正文 5. HABIT-FORMING BY CONCENTRATION(1 / 3)

As soon as the will has got the upper hand of the brain – as soon as it can say to the brain, with a fair certainty of being obeyed: “Do this. Think along these lines, and continue to do so without wandering until I give you leave to stop” – then is the time arrived when the perfecting of the human machine may be undertaken in a large and comprehensive spirit, as a city council undertakes the purification and reconstruction of a city. The tremendous possibilities of an obedient brain will be perceived immediately we begin to reflect upon what we mean by our “character.” Now, a person’s character is, and can be, nothing else but the total result of his habits of thought. A person is benevolent because he habitually thinks benevolently. A person is idle because his thoughts dwell habitually on the instant pleasures of idleness. It is true that everybody is born with certain predispositions, and that these predispositions influence very strongly the early formation of habits of thought. But the fact remains that the character is built by long-continued habits of thought. If the mature edifice of character usually shows in an exaggerated form the peculiarities of the original predisposition, this merely indicates a probability that the slow erection of the edifice has proceeded at haphazard, and that reason has not presided over it. A child may be born with a tendency to bent shoulders. If nothing is done, if on the contrary he becomes a clerk and abhors gymnastics, his shoulders will develop an excessive roundness, entirely through habit. Whereas, if his will, guided by his reason, had compelled the formation of a corrective physical habit, his shoulders might have been, if not quite straight, nearly so. Thus a physical habit! The same with a mental habit.

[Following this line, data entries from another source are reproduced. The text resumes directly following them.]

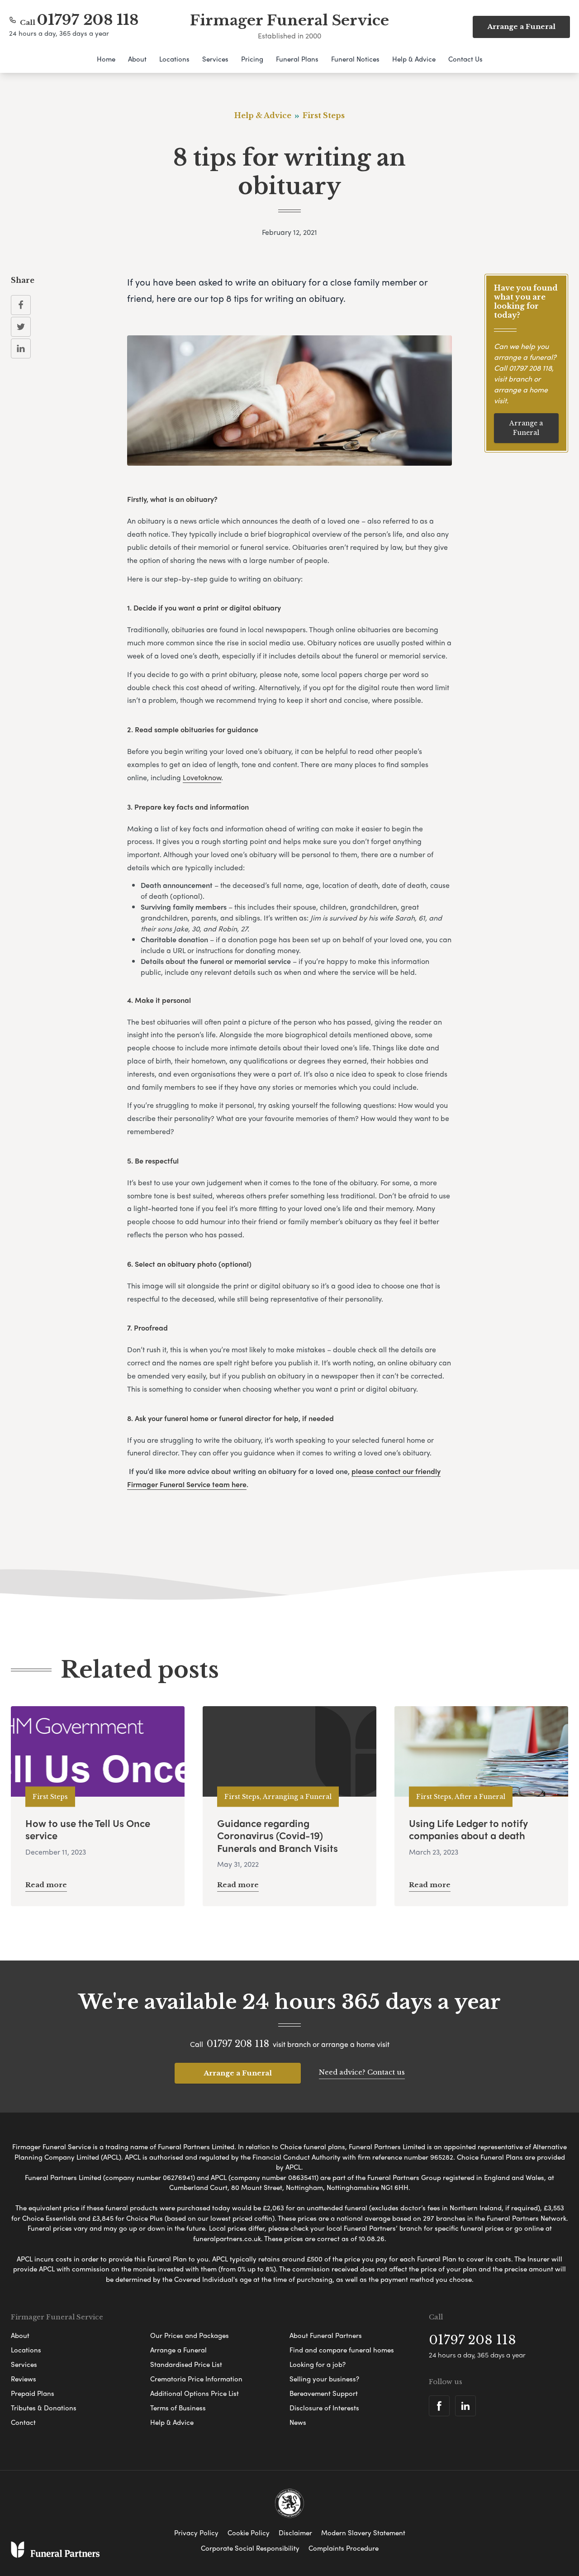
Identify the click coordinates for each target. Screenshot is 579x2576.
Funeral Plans (297, 59)
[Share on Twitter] (21, 327)
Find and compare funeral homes (342, 2350)
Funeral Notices (355, 59)
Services (215, 59)
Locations (174, 59)
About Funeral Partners (326, 2335)
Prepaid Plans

The more closely we examine the development of original predispositions, the more clearly we shall see that this development is not inevitable, is not a process which works itself out independently according to mysterious, ruthless laws which we cannot understand. For instance, the effect of an original predisposition may be destroyed by an accidental shock. A young man with an inherited tendency to alcohol may develop into a stern teetotaller through the shock caused by seeing his drunken father strike his mother; whereas, if his father had chanced to be affectionate in drink, the son might have ended in the gutter. No ruthless law here! It is notorious, also, that natures are sometimes completely changed in their development by chance momentary contact with natures stronger than themselves. “From that day I resolved – ” etc. You know the phrase. Often the resolve is not kept; but often it is kept. A spark has inflamed the will. The burning will has tyrannised over the brain. New habits have been formed. And the result looks just like a miracle.